Artificial intelligence is taking over almost every industry. The investment and financial industry is no exception. In Deloitte’s 2019 reportthe firm reveals that AI is transforming the financial ecosystem to reduce costs and make operations more efficient by providing automated insights and alternative data, analytics and risk management.
Technologies such as AI have digitized the financial sector, ranging from payments and remittances to loans. However, asset management is still in the early stages of digitization, according to the chief strategy officer and co-founder of Akros TechnologiesJin Chung.
Akros Technologies wants to disrupt the current asset management industry with its AI-driven asset management software platform that extracts market data for stocks. Akros just raised $2.3M from Z venture capitalthe corporate venture capital wholly owned by Z Holdingswhich also owns the Japanese messaging app Line and the Internet portal Yahoo Japan.

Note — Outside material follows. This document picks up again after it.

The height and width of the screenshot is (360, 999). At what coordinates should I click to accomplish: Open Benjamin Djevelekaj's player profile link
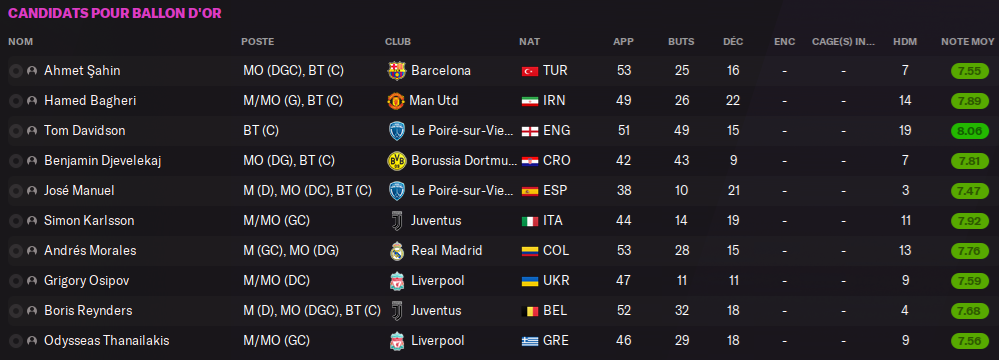point(102,161)
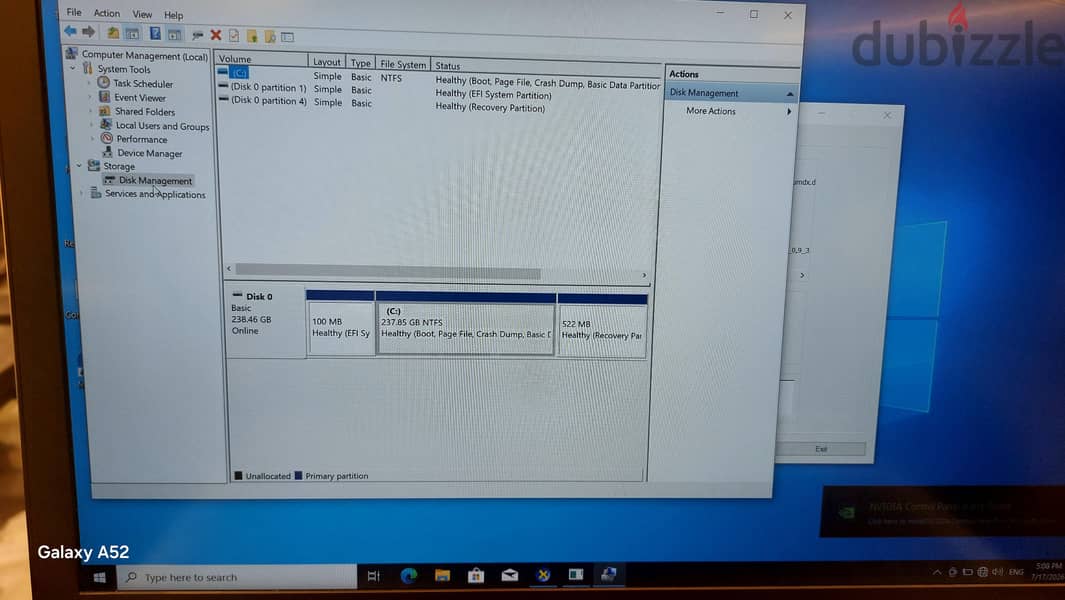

Akros intends to strengthen strategic ties with Z Holdings through a strategic investment, the startup said. The latest funding, which brings the total raised by Akros to $6.1 million since its inception in 2021, will help Akros scale its software platform and asset management products and increase its users, including local and global financial institutions and fintech companies.
The company is already in discussions with potential partners to expand its AI-based product, called portfolio management as a service, or PMaaS, an all-in-one portfolio management operating system. Chung explained to TechCrunch that PMaaS “enables B2B customers such as financial institutions, fintech startups and robo-advisors to launch their own exchange traded funds (ETFs) without having to build ETF teams and infrastructure.”
It added that it expects to secure more than five B2B customers in the first quarter of 2023.
The startup claims its AI-based portfolio management platform can reduce “the overall cost structure [of] traditional fund development’, including management fees and unnecessary fees involved in the investment process, by more than 80%. The equipment aims to maximize the financial management efficiency of data-driven ETFs and offer a portfolio management solution through PMaaS for Akros users to help them compete with global ETF institutions such as Vanguard or JPMorgan.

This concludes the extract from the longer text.